Finally, you’ll have to decide between using conditional compiling to switch on and off the call to measures, assuming the linker shall not include the unnecessary measurement code when switched off, or a specific version of your practical planner that shall have to be synchronized with further updated versions of the planner.

13.2.2 Design Valuable Tests!

The second step is to design a set of planning tests.

A first set of planning tests is necessary in order to confirm the planner generates correct plans, that is, plans that are solutions to the planning problems of your game. If your planner uses a complete search procedure such as breadth-first search, the correct plans should also be the shortest ones. By running your planner against these gaming problems, your objective is to show this planner can be used in your game. Do not consider only planning problems related to your game, because these problems certainly are too small to stress the full power of a GOAP-like planner. On one hand, a GOAP-like planner generates less than one plan per second per NPC on average, and on another hand, these plans are very short, say, at most four actions. Consequently, a second set of complex planning tests is needed to show any improvement in the optimization process. Runtime for such complex tests can be up to several minutes, whereas in-game planning runtime, it is at most several milliseconds. There are two kinds of complex tests: scaling tests and competition tests.

First, scaling tests provide an increasing number of one specific game object: box, creature, location, vehicle, weapon, and so forth. Solution plans to scaling tests can be short, and plan length is expected to be the same for all of the scaling tests; the idea is to provide more objects of one kind than would ever happen in a gaming situation so that the branching factor in the search space explodes, although the solution is the same. For instance, and this is valid for a forward state space GOAP-like procedure, take an in-game planning problem such that the goal situation involves only one box; assume that this box, say box-1, has to be picked up at one location and moved to another location. Then build an initial situation with increasing number of boxes: box-2, box-3, and so on, although box-1 is still the only box that appears in the goal solution. As the planner can pick up one box, it shall try to pick up and then move each box until the goal solution, which only requires box-1, is reached.

Second, competition tests are complex problems whose objective is to swallow a lot of computing resources with the help of a high branching factor and a solution with a long sequence of actions [IPC 14]. For instance, it is now time to move several boxes to the final location. This requires that you allow for picking up and moving only one box at a time and do not impose priorities between boxes. There are consequently many solutions of the exact same length. Each of these solutions reflects the order in which the boxes reach the goal location, thus entailing a huge search space.

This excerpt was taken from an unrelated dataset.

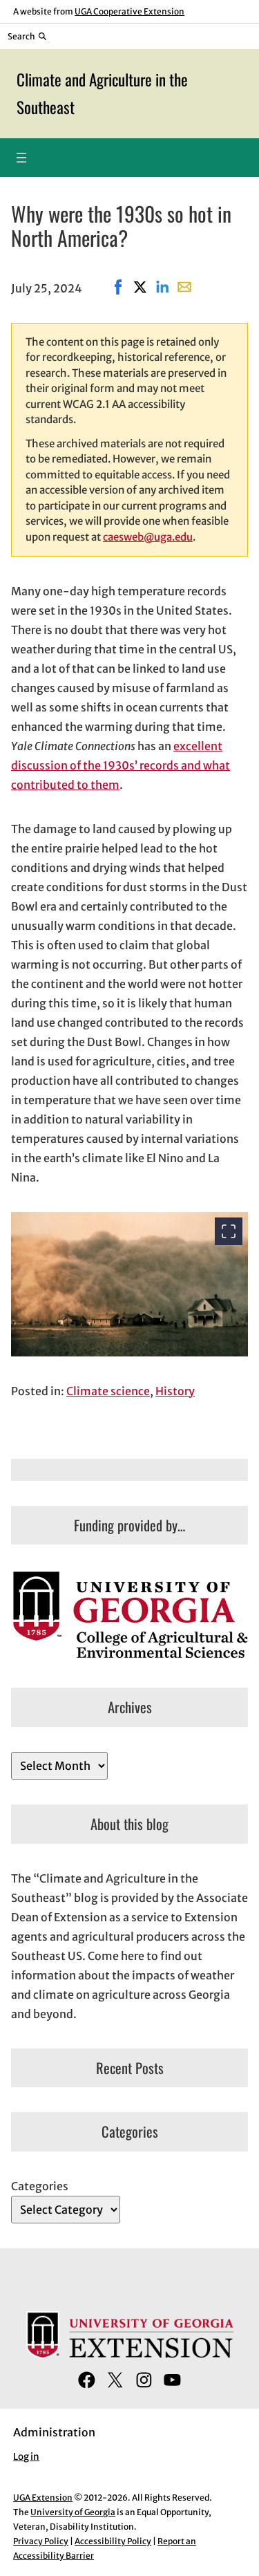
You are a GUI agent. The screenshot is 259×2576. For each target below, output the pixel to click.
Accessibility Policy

Of course, if any updated version of the planning code shows a performance decrease against these planning problems, then this update is not an improvement.

13.2.3 Use Profilers!

There is no way to escape the use of profilers.

With the first two steps, you are able to show your practical planner is usable for your game and that your latest code update is either an improvement or else a bad idea. But how are you going to improve more, avoid bad ideas, or discover unexpected and eventually fruitful paths? Runtime and memory profilers are here to help.

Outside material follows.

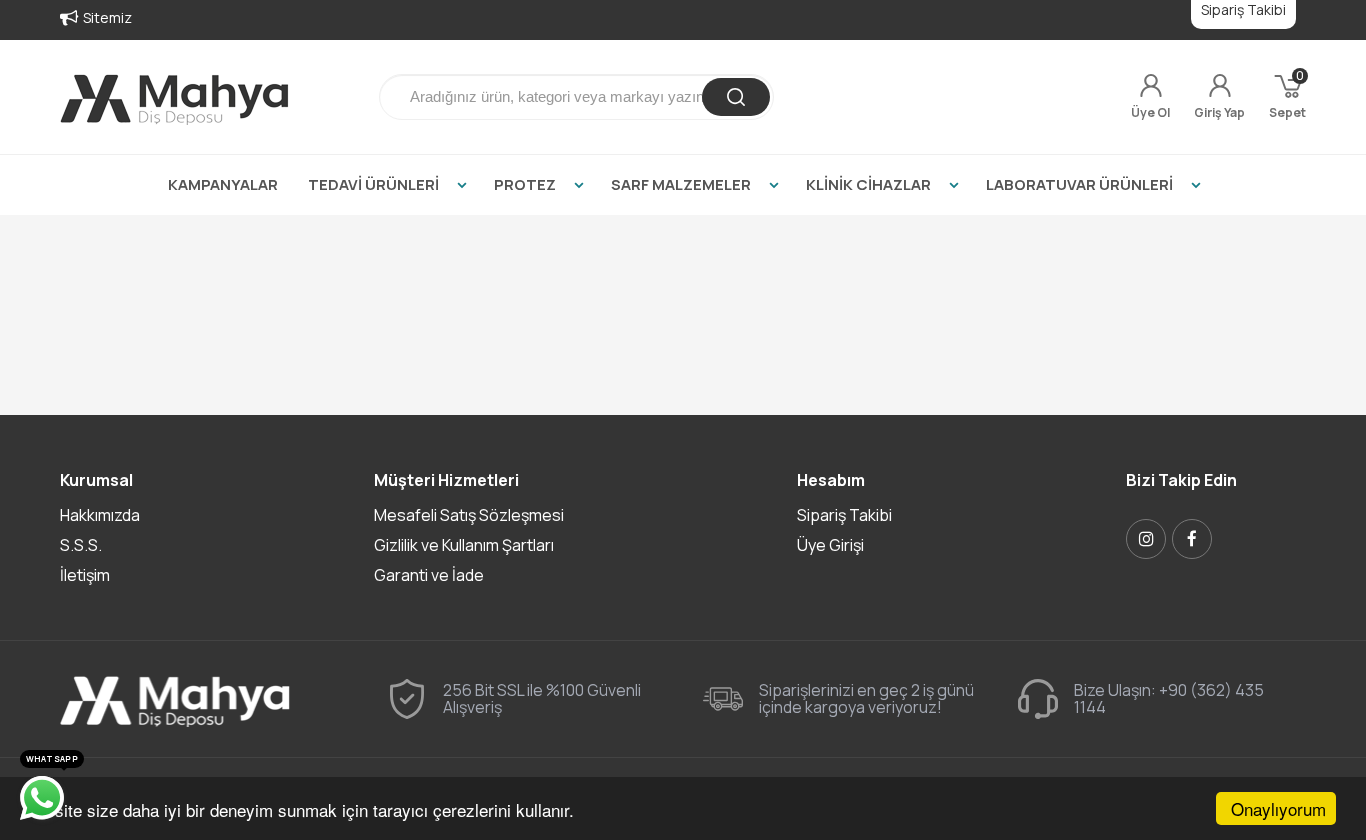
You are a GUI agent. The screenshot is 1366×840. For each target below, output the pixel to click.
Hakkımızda (100, 515)
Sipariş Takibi (844, 515)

On the contrary to the quick and easy first two steps that both are matters of days, this third step is a matter of weeks and months. Either you use professional tools (e.g., Intel® VTunes and IBM® Rational® Purify Plus that both allow to profile source code and binaries) or else you’ll need to develop specific in-game profiling tools [Rabin 00, Lung 11]. Using professional tools requires mastering them, while making your own definitively requires development time. Either way, an investment of time will need to be made.

By reporting where the computing resources go, these tools tell you where to focus your improvement effort, and this is invaluable. If, on this improvement path, you reach a point where no part of your code seems to stand out as a candidate for improvement, then, beyond changing the profiling scheme and counters and running the tests again, it might be time to settle down and think of your planning data structures and your planning algorithms.

13.3 Practical Planning Data Structures

From a far viewpoint, anything can be optimized, from parsing the action text files to the data structure holding the solution to the planning problem. There is also the planning domain (how actions are encoded) and the planning problems (how states, either initial or goal, are encoded) using properties of your game world [Cheng 05, pp. 342–343]. For instance, you may not wish to represent the details of navigation from one location to another (e.g., navigating into a building, unlocking, and opening doors, avoiding obstacles) or the necessary actions to solve a puzzle in the planning problem; instead, encode only one action that magically reaches the goal location or magically solves the puzzle; then, delegate the execution of this action to a specific routine. Our focus here is different.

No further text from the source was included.